Among the Greeks and Romans the umbrella (σκιάς, σκιάδειον, umbraculum, umbella) was used by ladies, while the carrying of it by men was regarded as a sign of effeminacy. Probably in these southern climes it never went out of use, and we find from allusions by Montaigne that in his day its employment as a sun-shade was quite common in Italy. The umbrella was not unknown in England in the 17th century, and was already used as a rain protector. Michael Drayton, writing about the beginning of the 17th century, says, speaking of doves:—

"And, like umbrellas, with their feathers
Shield you in all sorts of weathers."

Although it was the practice to keep an umbrella in the coffee-houses early in the 18th century, its use cannot have been very familiar, for in 1752 Colonel Wolfe, writing from Paris, mentions the carrying of them there as a defence against both rain and sun, and wonders that they are not introduced into England. The traveller Jonas Hanway, who died in 1786, is credited with having been the first Englishman who habitually carried an umbrella. That practice he began thirty years before his death; at first he was singular, and his habit was derided, but he lived to see his example commonly followed.

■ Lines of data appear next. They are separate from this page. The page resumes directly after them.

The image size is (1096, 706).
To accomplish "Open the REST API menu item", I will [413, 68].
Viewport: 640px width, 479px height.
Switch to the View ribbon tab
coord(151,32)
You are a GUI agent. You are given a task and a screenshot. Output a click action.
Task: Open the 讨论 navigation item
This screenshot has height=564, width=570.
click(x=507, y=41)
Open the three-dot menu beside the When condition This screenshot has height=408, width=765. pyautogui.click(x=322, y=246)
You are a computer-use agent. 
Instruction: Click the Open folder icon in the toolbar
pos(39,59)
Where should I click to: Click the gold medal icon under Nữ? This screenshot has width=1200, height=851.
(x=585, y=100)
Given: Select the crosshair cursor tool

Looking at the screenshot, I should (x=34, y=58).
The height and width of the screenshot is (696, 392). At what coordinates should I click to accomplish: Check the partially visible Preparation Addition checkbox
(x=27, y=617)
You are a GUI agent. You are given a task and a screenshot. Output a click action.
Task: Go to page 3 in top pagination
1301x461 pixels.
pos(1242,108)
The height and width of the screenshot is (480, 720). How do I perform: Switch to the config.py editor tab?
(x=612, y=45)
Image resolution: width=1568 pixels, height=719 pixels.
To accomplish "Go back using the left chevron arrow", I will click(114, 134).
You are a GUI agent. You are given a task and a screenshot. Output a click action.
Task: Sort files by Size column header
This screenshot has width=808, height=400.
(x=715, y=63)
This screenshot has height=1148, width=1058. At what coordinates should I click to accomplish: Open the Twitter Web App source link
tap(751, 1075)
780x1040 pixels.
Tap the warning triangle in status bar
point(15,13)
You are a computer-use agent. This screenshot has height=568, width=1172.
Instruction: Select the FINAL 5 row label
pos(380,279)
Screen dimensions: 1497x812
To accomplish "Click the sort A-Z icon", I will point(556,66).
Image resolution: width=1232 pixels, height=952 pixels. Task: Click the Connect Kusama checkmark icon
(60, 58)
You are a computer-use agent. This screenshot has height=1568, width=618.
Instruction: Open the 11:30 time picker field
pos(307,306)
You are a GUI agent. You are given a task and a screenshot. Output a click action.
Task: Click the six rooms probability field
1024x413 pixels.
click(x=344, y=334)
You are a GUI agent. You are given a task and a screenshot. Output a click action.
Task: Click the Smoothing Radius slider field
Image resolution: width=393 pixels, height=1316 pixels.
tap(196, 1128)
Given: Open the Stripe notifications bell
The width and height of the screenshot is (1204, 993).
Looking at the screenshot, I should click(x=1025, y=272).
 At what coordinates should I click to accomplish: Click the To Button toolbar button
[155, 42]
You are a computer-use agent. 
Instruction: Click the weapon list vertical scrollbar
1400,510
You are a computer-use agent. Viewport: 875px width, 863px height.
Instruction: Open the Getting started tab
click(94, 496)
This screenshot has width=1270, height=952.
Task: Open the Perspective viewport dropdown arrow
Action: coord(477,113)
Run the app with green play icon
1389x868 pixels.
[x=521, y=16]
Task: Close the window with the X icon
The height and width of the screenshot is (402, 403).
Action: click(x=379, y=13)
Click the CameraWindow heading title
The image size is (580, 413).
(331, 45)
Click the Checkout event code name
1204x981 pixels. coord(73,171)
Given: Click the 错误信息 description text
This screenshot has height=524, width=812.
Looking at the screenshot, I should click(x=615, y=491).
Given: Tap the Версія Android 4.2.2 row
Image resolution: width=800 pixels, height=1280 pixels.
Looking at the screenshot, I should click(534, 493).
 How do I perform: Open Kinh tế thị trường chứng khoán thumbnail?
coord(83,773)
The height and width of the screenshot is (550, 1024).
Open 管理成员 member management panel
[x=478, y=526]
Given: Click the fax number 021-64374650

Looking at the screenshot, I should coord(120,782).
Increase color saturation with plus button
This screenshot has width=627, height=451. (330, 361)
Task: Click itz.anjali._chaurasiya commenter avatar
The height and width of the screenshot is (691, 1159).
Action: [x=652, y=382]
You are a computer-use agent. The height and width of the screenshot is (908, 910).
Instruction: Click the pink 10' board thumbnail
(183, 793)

The umbrella as at first used, based on its Eastern prototype, was a heavy ungainly article which did not hold well together, and no little ingenuity has been exercised to bring it into the elegant, compact, and strong form which is now quite common. The early umbrella had a long handle, with ribs of whalebone or cane, very rarely of metal, and stretchers of cane. The jointing of the ribs and stretchers to the stick and to each other was very rough and imperfect. The covering material consisted of oiled silk or cotton, heavy in substance, and liable to stick together in the folds. Gingham soon came to be substituted for the oiled cloth, and in 1848 William Sangster patented the use of alpaca as an umbrella covering material. One of the most notable inventions for combining lightness, strength, and elasticity in the ribs of umbrellas was the "Paragon" rib patented by Samuel Fox in 1852. It is formed of a thin strip of steel rolled into a U or trough section, a form which gives great strength for the weight of metal The use of such ribs, combined with the notched rings and runners which give a separate hinge and joint to each rib and stretcher, and with the thin but tough covering materials now in use, has principally contributed to the strength, lightness, and elegance which ordinary umbrellas now present. Umbrella silk is principally made at Lyons and Crefeld; but much of it is so loaded in dyeing that it cuts readily at the folds. Textures of pure silk or of silk and alpaca mixed have better wear-resisting properties.